Since then, he focuses on cardiac imaging and extended the approaches to future scanner generations, his research covers image reconstruction of cone-beam CT data, iterative image reconstruction, image reconstruction algorithms in general, and sophisticated calibration techniques. Marc Kachelrieß is involved in developing algorithms for automatic exposure control (AEC) for CT, algorithms for dual and multi-energy CT imaging, methods to reduce CT artifacts and patient dose reduction techniques. His work also includes the design and development of micro-CT scanner hard- and software, micro-CT pre- and post processing software and image quality opti-mization techniques. An additional focus is high performance medical imaging, using standard PC hardware, graphics processing units, cell processors and FPGA hardware, which enables real-time imaging even for highly complex algorithms in clinical routine.

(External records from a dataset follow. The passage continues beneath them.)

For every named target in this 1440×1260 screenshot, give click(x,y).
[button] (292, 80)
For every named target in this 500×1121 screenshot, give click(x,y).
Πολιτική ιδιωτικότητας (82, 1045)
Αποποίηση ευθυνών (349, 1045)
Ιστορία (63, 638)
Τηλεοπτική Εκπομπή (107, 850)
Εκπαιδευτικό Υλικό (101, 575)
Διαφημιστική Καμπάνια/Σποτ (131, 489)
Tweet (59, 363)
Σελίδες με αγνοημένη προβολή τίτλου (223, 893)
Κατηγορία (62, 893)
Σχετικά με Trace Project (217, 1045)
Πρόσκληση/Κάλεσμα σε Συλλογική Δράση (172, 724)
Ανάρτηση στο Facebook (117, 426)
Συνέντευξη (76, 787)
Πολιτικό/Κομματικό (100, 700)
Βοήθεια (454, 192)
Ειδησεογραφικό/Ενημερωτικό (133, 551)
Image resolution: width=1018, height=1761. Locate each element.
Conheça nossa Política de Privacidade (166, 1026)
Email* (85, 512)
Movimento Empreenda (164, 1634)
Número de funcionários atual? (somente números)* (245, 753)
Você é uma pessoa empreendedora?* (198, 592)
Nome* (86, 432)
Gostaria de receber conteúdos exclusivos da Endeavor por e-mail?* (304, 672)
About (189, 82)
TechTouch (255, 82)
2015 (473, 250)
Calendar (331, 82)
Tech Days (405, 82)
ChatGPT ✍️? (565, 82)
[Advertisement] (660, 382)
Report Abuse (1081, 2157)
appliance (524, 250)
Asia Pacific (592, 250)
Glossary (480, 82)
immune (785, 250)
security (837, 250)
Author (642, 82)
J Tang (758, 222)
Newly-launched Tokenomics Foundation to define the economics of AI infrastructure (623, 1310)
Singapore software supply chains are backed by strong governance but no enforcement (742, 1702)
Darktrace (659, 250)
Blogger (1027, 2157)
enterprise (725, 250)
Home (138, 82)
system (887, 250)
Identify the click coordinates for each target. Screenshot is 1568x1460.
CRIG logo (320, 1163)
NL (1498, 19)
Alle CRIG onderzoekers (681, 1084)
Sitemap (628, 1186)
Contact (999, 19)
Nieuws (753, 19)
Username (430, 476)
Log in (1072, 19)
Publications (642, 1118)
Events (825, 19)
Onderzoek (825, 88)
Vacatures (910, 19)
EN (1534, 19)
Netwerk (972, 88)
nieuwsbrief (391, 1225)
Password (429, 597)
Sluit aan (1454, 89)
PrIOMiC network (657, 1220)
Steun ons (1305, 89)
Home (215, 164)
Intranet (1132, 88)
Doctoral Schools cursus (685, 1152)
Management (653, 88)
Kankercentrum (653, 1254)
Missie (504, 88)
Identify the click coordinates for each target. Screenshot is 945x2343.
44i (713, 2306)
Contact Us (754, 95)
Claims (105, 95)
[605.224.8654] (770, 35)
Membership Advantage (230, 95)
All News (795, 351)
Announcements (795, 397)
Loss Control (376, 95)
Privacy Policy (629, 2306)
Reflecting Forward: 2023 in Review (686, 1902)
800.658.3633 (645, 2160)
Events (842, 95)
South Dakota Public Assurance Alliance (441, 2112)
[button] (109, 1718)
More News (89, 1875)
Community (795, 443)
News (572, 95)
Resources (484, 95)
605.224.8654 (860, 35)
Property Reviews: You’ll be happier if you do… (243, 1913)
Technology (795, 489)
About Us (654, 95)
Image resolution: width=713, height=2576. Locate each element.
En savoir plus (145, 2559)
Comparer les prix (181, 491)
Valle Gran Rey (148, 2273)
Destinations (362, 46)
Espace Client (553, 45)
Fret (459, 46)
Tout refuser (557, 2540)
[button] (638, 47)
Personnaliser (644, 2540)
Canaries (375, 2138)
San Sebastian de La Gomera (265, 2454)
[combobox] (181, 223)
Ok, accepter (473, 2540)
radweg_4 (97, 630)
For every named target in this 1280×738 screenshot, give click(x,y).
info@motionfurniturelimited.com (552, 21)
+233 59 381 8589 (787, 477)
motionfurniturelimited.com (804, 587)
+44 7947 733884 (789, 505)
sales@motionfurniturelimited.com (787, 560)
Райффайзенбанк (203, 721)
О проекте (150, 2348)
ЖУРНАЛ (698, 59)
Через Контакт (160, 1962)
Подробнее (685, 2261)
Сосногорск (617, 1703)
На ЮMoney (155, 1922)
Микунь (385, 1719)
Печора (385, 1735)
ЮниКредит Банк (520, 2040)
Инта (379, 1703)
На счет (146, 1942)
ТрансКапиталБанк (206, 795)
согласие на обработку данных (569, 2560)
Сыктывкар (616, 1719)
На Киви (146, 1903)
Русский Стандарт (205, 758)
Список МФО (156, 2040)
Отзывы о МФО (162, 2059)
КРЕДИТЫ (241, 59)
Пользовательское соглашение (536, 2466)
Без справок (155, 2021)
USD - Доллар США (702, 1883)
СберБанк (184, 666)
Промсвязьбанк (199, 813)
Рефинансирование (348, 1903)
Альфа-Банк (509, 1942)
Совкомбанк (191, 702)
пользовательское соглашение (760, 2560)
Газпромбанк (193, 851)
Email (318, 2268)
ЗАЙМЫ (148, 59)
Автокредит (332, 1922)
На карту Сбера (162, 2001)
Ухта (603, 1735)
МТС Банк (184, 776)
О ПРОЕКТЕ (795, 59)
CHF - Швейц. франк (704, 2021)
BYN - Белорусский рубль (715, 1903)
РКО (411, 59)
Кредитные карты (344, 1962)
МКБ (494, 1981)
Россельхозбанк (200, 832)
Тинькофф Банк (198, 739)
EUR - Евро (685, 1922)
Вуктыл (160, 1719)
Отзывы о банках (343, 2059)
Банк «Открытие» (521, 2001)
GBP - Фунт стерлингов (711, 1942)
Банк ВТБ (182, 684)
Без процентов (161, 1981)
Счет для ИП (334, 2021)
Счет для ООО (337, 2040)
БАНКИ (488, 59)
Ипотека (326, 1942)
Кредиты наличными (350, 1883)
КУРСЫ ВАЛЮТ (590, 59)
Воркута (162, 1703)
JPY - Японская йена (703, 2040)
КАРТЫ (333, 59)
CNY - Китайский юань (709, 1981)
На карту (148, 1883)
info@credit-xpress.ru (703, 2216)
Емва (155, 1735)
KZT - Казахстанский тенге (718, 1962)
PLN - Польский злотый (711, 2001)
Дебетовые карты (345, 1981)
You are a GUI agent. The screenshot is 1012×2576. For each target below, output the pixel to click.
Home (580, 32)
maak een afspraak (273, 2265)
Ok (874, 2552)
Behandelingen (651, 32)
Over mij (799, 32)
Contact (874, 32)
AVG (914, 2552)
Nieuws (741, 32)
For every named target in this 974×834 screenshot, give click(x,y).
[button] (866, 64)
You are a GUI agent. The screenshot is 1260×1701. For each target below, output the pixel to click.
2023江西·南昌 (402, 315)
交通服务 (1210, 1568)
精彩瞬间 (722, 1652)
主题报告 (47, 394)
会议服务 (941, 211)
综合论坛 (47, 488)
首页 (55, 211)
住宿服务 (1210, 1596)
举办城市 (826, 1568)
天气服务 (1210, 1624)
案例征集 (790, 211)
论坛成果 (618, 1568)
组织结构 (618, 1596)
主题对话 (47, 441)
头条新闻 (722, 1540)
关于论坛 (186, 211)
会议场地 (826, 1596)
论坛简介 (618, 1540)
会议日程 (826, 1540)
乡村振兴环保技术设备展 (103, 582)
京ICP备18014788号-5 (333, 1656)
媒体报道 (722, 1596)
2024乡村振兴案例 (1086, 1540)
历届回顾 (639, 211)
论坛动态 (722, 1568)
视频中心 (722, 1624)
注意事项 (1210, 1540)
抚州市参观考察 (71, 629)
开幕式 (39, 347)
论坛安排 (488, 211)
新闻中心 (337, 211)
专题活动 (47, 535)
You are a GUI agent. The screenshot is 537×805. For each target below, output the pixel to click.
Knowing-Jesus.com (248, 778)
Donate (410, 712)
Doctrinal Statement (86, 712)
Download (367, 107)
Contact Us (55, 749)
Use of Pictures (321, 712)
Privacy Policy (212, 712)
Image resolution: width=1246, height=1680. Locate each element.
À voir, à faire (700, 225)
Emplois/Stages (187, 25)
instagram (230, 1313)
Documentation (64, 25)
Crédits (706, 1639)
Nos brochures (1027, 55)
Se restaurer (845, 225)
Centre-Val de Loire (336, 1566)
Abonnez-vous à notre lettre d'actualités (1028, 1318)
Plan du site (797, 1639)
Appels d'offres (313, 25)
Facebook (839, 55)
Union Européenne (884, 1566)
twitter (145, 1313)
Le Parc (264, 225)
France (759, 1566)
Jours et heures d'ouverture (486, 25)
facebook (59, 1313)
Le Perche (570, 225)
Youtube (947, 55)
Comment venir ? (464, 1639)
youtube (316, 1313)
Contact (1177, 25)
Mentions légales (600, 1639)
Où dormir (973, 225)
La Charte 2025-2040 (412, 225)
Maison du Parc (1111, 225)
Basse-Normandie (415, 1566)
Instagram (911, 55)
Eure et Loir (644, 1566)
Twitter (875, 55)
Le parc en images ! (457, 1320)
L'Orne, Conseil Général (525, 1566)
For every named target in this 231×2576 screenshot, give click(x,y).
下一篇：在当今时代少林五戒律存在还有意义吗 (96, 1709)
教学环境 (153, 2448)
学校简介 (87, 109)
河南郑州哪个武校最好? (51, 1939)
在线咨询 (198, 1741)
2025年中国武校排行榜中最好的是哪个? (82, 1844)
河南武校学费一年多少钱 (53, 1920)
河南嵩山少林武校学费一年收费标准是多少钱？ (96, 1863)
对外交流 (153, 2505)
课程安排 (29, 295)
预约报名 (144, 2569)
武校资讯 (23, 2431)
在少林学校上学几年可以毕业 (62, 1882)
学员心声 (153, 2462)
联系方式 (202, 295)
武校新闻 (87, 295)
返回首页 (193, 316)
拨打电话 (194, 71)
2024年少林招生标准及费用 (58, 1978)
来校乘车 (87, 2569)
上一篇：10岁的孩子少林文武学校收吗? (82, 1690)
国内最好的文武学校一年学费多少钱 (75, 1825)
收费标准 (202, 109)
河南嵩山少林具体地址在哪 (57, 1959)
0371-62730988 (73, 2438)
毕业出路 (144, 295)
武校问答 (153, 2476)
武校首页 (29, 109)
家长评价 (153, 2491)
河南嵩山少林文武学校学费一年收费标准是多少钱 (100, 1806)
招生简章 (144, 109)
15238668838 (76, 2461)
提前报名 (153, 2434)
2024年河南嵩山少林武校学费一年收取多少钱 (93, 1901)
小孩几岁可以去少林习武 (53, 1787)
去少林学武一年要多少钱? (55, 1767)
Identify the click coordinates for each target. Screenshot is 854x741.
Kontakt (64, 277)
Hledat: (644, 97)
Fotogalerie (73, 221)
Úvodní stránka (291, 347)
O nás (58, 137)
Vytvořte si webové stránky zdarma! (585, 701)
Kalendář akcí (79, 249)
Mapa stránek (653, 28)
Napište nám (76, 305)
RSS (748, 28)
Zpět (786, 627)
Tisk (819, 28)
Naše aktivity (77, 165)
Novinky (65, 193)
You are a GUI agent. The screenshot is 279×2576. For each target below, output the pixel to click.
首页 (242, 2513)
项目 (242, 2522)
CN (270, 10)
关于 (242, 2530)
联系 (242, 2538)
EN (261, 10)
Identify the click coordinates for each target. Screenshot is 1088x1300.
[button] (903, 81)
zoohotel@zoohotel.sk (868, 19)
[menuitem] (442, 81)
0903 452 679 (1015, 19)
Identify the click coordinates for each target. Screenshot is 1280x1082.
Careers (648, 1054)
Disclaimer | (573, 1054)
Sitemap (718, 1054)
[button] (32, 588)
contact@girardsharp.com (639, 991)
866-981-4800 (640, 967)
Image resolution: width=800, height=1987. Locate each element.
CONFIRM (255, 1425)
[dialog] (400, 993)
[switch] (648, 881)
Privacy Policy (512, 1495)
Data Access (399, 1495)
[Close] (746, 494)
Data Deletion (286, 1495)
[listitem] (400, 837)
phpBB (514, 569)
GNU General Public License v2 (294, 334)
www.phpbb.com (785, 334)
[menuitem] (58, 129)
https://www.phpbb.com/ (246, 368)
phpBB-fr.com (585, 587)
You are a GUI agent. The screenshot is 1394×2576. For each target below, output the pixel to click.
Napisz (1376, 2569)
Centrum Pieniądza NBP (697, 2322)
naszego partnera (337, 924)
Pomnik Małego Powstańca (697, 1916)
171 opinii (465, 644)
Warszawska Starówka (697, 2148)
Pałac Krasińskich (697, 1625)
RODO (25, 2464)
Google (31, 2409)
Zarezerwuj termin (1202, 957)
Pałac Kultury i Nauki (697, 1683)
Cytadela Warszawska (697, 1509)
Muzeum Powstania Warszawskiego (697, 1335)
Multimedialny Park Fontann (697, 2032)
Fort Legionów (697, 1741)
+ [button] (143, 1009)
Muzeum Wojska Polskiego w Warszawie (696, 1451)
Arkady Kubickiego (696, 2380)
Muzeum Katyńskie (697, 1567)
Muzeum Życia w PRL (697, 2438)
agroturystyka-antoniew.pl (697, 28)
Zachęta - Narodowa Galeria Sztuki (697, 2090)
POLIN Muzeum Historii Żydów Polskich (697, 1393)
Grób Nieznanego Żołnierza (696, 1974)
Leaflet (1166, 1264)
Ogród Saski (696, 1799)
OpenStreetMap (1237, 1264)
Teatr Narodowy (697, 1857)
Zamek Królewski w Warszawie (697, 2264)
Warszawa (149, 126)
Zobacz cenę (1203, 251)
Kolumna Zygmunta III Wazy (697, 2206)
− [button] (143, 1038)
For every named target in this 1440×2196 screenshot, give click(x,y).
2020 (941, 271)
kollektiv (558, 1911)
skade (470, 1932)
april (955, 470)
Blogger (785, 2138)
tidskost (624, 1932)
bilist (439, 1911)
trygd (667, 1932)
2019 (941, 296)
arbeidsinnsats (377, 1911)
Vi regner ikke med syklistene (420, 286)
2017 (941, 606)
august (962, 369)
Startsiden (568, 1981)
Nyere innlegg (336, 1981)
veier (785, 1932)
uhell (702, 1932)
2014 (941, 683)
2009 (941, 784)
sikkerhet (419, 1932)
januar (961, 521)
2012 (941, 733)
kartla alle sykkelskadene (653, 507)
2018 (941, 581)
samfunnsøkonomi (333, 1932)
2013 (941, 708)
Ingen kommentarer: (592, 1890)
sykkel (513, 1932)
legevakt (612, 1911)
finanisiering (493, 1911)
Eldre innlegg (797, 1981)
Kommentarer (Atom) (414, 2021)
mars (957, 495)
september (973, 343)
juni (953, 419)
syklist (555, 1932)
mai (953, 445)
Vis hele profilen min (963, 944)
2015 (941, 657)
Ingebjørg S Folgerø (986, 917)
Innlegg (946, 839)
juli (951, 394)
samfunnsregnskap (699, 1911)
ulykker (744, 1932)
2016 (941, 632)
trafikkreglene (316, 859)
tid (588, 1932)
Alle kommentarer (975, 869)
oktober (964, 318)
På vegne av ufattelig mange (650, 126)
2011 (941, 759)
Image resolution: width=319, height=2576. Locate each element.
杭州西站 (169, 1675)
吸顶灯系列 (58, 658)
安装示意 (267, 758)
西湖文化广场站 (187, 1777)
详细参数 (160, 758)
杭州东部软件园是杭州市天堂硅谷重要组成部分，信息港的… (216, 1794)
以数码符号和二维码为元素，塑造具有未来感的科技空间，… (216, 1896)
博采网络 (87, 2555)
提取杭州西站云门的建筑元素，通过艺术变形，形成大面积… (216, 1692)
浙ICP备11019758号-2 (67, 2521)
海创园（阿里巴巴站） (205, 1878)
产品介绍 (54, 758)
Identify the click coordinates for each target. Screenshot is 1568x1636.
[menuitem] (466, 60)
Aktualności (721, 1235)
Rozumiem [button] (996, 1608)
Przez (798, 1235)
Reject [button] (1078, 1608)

Marc Kachelrieß is not only active in the medical imaging field, where clinical CT scanners and C-arm CT scanners are dominating, but also in the field of non-destructive testing, luggage screening, electron beam CT, industrial CT, CT metrology, and dimensional CT.


In 2002 Marc Kachelrieß completed all post doctoral lecturing qualifications (habilitation) for Medical Physics and in 2005 he was appointed Professor of Medical Imaging at the Friedrich-Alexander-University Erlangen-Nürnberg, Germany. On the basis of his university teaching position he lectures in medical imaging technology, physics and algorithms. Since 2009 Marc Kachelrieß additionally holds an Adjunct Associate Professor position at the Department of Radiology at the University of Utah, USA. Since 2011 Marc Kachelrieß is also chairing the work group X-Ray Imaging and Computed Tomography in the department of Medical Physics in Radiology of the German Cancer Research Center (DKFZ) in Heidelberg, Germany.
Marc Kachelrieß is author or coauthor of more than 350 publications, and he is organizer of several conferences and workshops in the field of tomographic and high performance imaging.